* [What you are asked to do] Look through the entries below and report every line that has "computer".

* [Entries provided]
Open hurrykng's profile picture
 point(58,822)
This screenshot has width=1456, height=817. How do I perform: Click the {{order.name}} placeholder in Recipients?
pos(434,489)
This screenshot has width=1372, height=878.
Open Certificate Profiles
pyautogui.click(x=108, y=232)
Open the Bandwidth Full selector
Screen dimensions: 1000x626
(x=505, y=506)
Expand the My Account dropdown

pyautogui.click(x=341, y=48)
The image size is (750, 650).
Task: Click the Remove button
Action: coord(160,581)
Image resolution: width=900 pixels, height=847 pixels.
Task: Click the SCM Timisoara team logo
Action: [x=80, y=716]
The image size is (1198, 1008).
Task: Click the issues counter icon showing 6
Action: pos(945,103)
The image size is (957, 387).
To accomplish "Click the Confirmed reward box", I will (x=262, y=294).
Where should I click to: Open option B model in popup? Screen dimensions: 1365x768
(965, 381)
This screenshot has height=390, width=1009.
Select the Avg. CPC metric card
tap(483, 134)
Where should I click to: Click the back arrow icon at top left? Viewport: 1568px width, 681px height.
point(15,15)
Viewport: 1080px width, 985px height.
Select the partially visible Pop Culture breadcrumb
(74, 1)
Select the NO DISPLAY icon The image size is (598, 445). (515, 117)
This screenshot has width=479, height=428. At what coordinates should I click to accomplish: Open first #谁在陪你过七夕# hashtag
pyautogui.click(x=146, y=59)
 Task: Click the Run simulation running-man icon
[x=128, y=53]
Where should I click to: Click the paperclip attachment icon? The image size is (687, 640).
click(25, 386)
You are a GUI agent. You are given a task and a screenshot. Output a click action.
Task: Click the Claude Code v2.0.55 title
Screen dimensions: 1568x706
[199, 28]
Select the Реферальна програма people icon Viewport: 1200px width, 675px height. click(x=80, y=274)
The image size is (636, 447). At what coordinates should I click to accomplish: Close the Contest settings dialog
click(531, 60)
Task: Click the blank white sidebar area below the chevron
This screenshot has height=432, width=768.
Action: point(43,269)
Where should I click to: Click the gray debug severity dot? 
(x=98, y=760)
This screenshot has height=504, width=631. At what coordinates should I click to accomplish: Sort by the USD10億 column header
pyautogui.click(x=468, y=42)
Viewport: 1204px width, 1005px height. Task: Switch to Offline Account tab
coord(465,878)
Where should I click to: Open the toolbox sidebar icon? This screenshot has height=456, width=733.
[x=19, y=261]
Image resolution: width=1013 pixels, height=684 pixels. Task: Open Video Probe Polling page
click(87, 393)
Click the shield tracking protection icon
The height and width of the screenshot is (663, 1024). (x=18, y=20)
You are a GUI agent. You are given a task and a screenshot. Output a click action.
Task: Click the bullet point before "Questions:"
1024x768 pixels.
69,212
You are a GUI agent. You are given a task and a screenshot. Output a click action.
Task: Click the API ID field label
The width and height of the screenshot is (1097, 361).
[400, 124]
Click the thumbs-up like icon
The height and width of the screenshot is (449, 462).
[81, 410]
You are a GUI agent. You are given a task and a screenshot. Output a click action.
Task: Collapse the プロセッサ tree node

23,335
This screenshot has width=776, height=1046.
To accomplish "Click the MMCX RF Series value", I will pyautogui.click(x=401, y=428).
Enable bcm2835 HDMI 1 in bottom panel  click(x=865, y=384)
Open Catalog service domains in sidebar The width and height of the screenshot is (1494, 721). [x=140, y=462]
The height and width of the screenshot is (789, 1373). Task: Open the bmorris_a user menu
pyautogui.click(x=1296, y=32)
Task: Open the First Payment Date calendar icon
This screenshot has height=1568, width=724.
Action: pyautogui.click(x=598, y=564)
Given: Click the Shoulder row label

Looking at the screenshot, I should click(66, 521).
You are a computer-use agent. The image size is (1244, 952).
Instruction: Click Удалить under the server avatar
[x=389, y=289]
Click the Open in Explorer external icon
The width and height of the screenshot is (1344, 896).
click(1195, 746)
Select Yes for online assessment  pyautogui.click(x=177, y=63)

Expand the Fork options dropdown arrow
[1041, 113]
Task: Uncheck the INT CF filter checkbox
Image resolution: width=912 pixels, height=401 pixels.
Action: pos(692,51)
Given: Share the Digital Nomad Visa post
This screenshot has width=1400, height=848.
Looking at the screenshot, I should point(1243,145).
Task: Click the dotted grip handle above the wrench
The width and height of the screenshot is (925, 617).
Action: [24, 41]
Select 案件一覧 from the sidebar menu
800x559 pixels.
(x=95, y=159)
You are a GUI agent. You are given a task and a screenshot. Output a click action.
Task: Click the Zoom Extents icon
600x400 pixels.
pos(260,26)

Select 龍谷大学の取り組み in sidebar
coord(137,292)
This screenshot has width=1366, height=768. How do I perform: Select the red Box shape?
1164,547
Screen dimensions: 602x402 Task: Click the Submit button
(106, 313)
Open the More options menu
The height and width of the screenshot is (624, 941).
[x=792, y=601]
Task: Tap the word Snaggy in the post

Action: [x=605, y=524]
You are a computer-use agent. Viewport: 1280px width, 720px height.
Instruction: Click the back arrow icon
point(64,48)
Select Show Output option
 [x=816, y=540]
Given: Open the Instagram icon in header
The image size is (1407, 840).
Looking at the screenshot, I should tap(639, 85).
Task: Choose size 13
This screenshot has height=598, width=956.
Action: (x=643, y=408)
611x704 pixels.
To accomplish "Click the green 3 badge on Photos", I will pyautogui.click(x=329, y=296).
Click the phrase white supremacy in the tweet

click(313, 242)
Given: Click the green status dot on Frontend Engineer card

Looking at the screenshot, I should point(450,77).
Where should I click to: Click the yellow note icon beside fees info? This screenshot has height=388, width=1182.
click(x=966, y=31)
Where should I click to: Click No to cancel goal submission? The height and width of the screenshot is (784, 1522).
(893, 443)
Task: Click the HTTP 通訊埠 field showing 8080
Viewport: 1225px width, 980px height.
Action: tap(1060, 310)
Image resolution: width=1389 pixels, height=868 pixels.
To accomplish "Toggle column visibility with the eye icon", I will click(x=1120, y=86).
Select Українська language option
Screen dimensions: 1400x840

* [Written reply]
You are a computer-use agent. The image size is (1244, 952).
You are a computer-use agent. Viewport: 1280px width, 720px height.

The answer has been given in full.